Travail à effectuer:
1 - Dans la chronique sur Crossed, quelle destination le groupe de survivants tente-t-il de rejoindre ?
2 - Extrayez de la chronique sur Crossed le passage allant de « Voici une ouvelle » à « codes du genre. ».
3 - Rédigez la suite de la chronique sur Crossed, en reprenant après sa dernière phrase.

Extrait:
Voici une ouvelle rubrique hebdomadaire du Blog Fnac BD : Comic of the Week. Un comic chroniqué par semaine, pour mettre en valeur une culture souvent limitée au genre super-héros, mais qui peut offrir beaucoup plus. Et on commence avec une bombe atomique servi par le grand Garth Ennis.
Depuis le succès de Walking Dead, les traductions de comics de zombies se multiplient. Raise the Dead, Zombies, Wormwood, Marvel Zombies, Jésus-La terreur des zombies… tout les créneaux sont bon à prendre pour nos chers amis mort-vivants affamés. Fluide Glacial a même édité un guide de conversation zombie hilarant et pour le moins futé : Parlez-vous zombie ? C’est dans cette tendance que sort Crossed. Et même s’il n’est fondamentalement pas question de zombies, cette minisérie emprunte pourtant bien les codes du genre.
En effet, il s’agit ici d’un virus qui ne tuent pas, mais qui transforme les gens. Apparait alors une croix sur leur visage (d’où le titre) qui réveille en eux leurs plus sombres et profonds instincts. Leur vie n’est alors dictée que par la violence et la mort sous toute forme qu’elles soient : étripage, sodomie, décapitation, inceste, etc. Ces pratiques sont leurs raisons de vivre et ils en tirent un plaisir extrême, qui leur devient alors plus que vital. Au milieu de tout ça, il y a bien sûr un groupe de survivants, qui va tout mettre en œuvre pour rejoindre l’Alaska, où les crossed n’ont, semble-t-il, pas mis le pied. Et c’est là que Crossed rejoint le zombie-flick.

Données sources:
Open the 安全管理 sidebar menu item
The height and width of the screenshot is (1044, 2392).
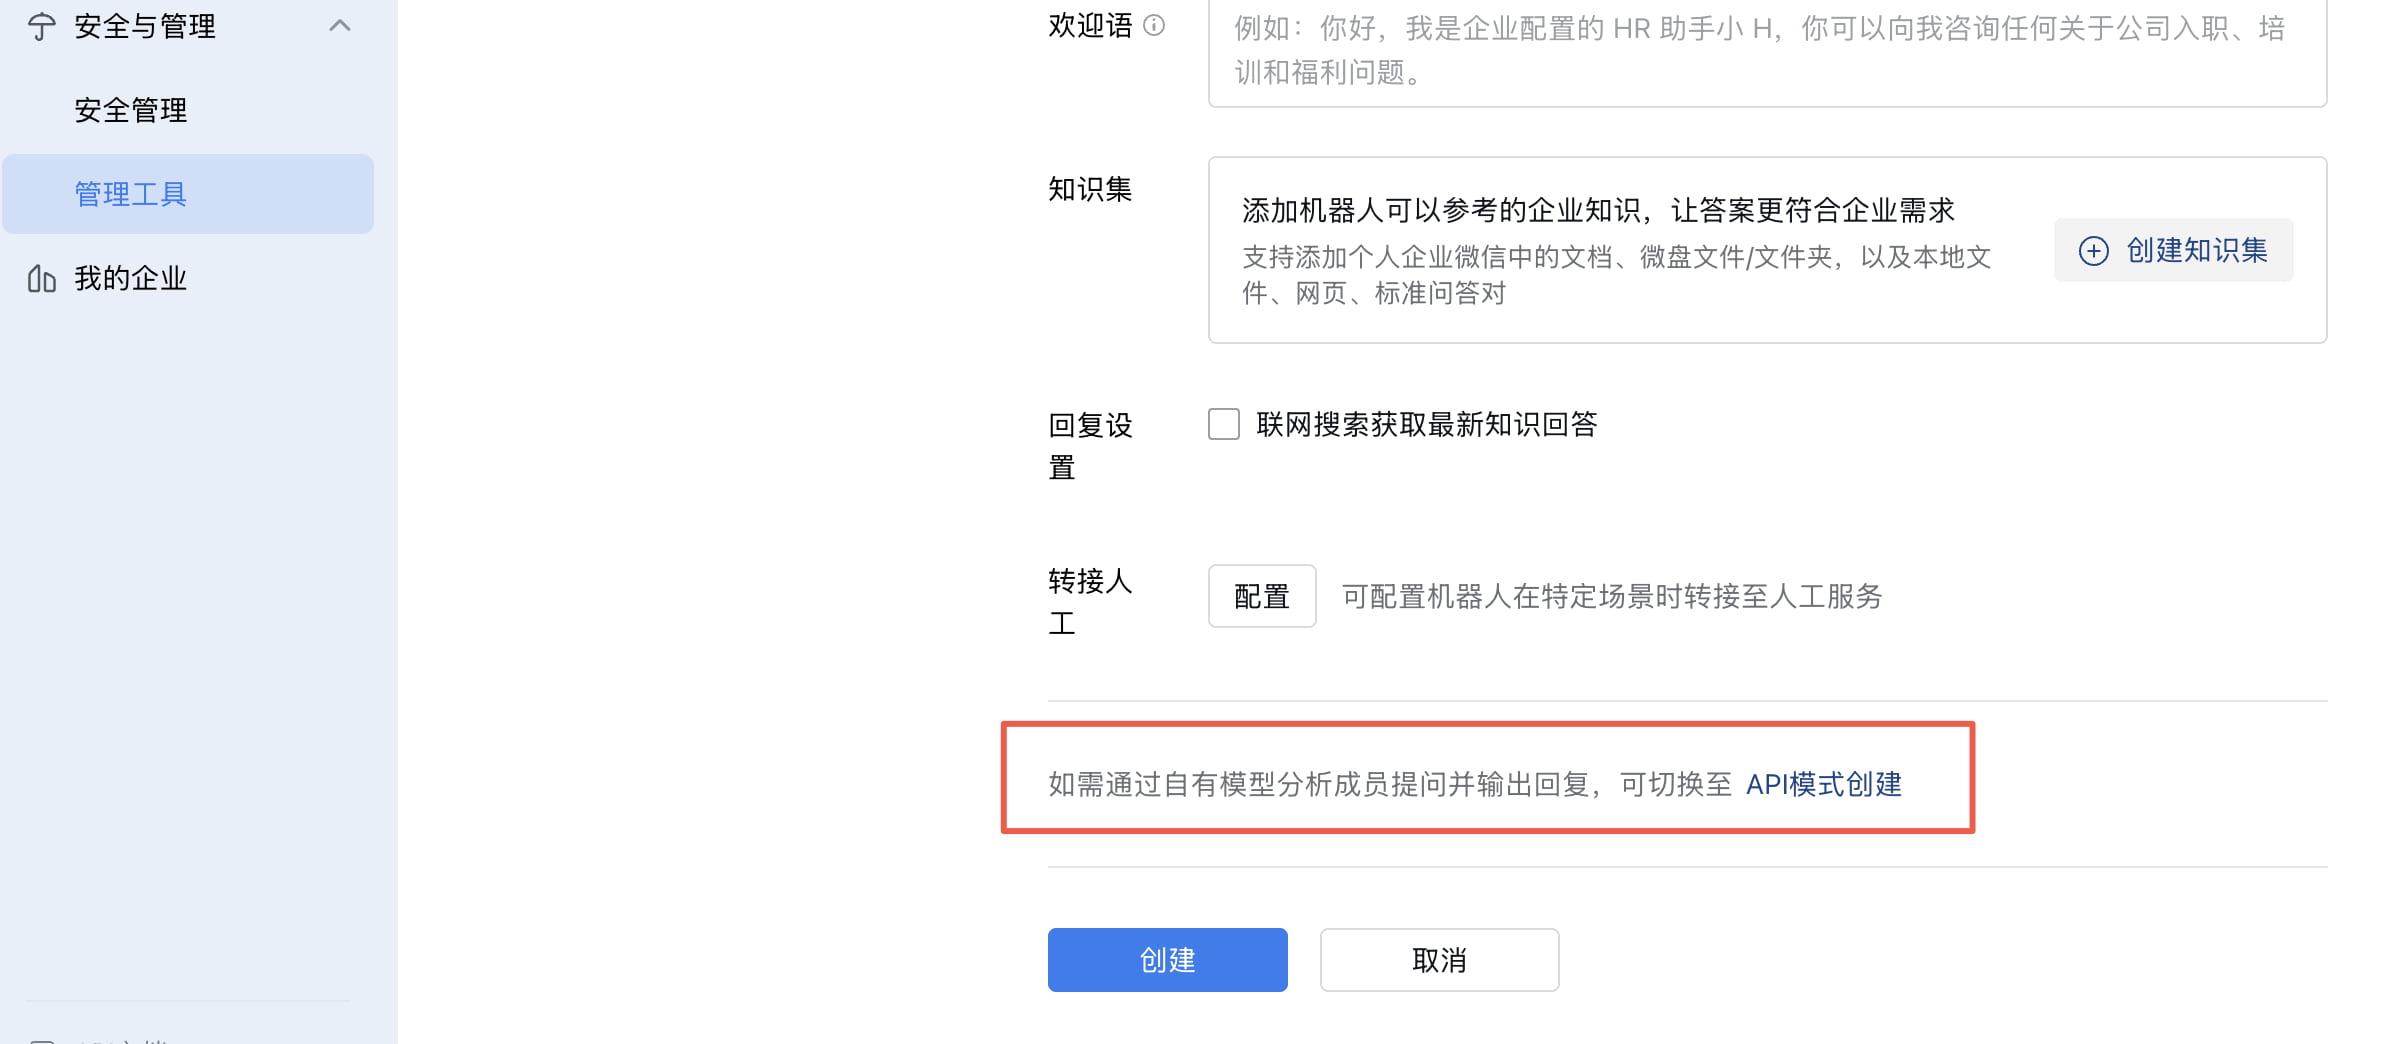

Résultats par tâche:
1 - L’Alaska, où les crossed n’ont, semble-t-il, pas mis le pied.

2 -
Voici une ouvelle rubrique hebdomadaire du Blog Fnac BD : Comic of the Week. Un comic chroniqué par semaine, pour mettre en valeur une culture souvent limitée au genre super-héros, mais qui peut offrir beaucoup plus. Et on commence avec une bombe atomique servi par le grand Garth Ennis.
Depuis le succès de Walking Dead, les traductions de comics de zombies se multiplient. Raise the Dead, Zombies, Wormwood, Marvel Zombies, Jésus-La terreur des zombies… tout les créneaux sont bon à prendre pour nos chers amis mort-vivants affamés. Fluide Glacial a même édité un guide de conversation zombie hilarant et pour le moins futé : Parlez-vous zombie ? C’est dans cette tendance que sort Crossed. Et même s’il n’est fondamentalement pas question de zombies, cette minisérie emprunte pourtant bien les codes du genre.

3 -
Mais loin d’être une redite intoxicante de règles remâchées, Crossed va plus loin et résume à lui tout seul le genre. Rien d’étonnant, lorsqu’on apprend que c’est Garth Ennis qui scénarise. Auteur génial de séries cultes, telles Preacher, Punisher, Hellblazer (et ta sœur !) et plus récemment de The boys, on reconnaît ici son style violent et sans concession, ainsi que ses personnages à l’humanité débordante, que ce soit pour le meilleur, comme pour le pire. Ils passent par tous les états, des plus incontrôlables (paranoïa, choc et panique) aux plus rationnels (protection, survie et organisation). Jonglant sans cesse entre ces deux extrêmes, ils vont faire avec ce qu’ils leur restent d’espoir et d’amour. Et c’est précisément là que Crossed se démarque des autres comics de zombies, Walking Dead en tête. Car là où Kirkman tourne autour du pot pendant 14 volumes, sans jamais réussir à mettre le doigt sur les émotions complexes qui font pourtant évoluer ses personnages, Ennis, lui, expose et nous fait partager ces mêmes émotions avec une justesse sidérante, et en seulement deux volumes. Evitant à tout prix de tomber dans le drame facile, il ponctue cette aventure par des rebondissements d’une violence inouïe (voir la scène gerbante où un couple se fait sauvagement violé, pendant que leur fille se fait démembrer), qui contre toute attente sont entièrement légitimes et même bienvenus dans la situation qu’il nous dépeint. Ces scènes renforcent encore plus les liens et les comportements parfois extrêmes des personnages (les deux leaders du groupe abattent à bout portant plusieurs enfants, car ceux-ci représentent une menace cannibale). Crossed nous raconte une histoire qui, malgré son concept quasi-inconcevable, est d’un réalisme et d’une justesse rarement atteints. C’est ce grand écart qui le rend d’ailleurs fascinant et aussi prenant. Sa brièveté y ajoute encore une couche d’immédiateté et de rythme qui, à l’instar des réactions des personnages, nous laisse une impression forte et difficilement digérable. Comme si on vous tirait une balle en pleine tête et que le bref instant précédant votre mort était juste assez long pour lire Crossed.
Crossed s’inscrit donc un genre bien défini, en nous en délivrant l’aventure ultime. Et si vous pensez que Walking Dead est le meilleur comics de zombie… et bien, vous avez tort !
Deux suites sont déjà parues aux Etats-Unis : Family Values et Psychopath, les deux écrits par David Lapham. Elles sortiront courant 2012 chez Milady Graphic.